After the war, surviving members of Company K of the 16th Connecticut placed a large brownstone memorial in Manross' memory near his grave in Bristol. Sadly, the marker is deterioriating and badly needs to be repaired.

A contemporary gravestone for Captain Newton Manross of the 16th Connecticut in
Forestville Cemetery
in Bristol. Badly in need of repair, a memorial obelisk placed by survivors of
Company K of  the 16th Connecticut is nearby. The brownstone monument (right) is separating.
19. Sergeant Orville Campbell, 16th Connecticut (Fairview Cemetery, New Britain): Like Alvin Flint, Marvin Wait, John Bingham and George Crosby (see above), Campbell was just a teenager when he was killed at Antietam. The orderly sergeant's tall brownstone obelisk reads:

Was Killed while Bravely Defending the National Flag in the battle of Antietam Sept 17 1862 at the age of 19."

Close-up of Orville Campbell's marker at Fairview Cemetery in New Britain.
20. General Joseph Mansfield (Indian Hill Cemetery, Middletown): Mortally wounded near the East Woods, Mansfield is one of 110 soldiers with ties to Middletown, Conn., who died during the Civil War. His death was a huge shock to Connecticut, and his funeral in Middletown was one of the largest of the war.

"Flags were displayed at half mast," the Middletown Constitution reported on Sept. 24, 1862. "Many of the stores, public buildings, and some private dwellings were appropriately draped for the occasion.

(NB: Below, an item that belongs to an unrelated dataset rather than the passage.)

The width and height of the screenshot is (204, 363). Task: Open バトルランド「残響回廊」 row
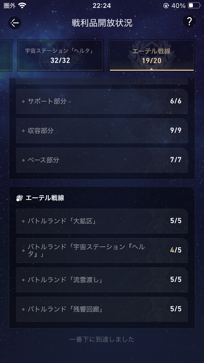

The Young Ladies' Seminary in Broad Street, which was under the especial patronage of General Mansfield and was founded by his liberality, was dressed in a most beautiful and becoming manner. During the passage of the procession the bells were tolled, and minute guns were fired. The funeral services at the grave were concluded at sundown."

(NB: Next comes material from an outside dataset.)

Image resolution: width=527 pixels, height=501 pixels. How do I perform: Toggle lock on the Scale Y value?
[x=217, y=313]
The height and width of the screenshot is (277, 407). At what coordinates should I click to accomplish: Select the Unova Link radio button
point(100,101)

(1) Memorial of Deceased Officers of the Fourteenth Regiment, Connecticut Volunteers, Henry P.Goddard, 1872, Pages 8-9

2) Ibid.

(3) History of Amherst College During Its First Half Century, 1821-1871, W. S. Tyler, 1873, Page 44

2 comments:

  1. Great post and hard research!

    I especially admire the courage of Capt. Willard..."I prefer death in the cause of my country, to life in sympathy with its enemies."

    Oh, to have more of that boldness today!

    Keep up the great work!

    ReplyDelete
  2. There is no other place to go other than your site to discover the real toll the Civil War took on the lives of Connecticut families. This not mere statistics. You recreate the emotions of the times.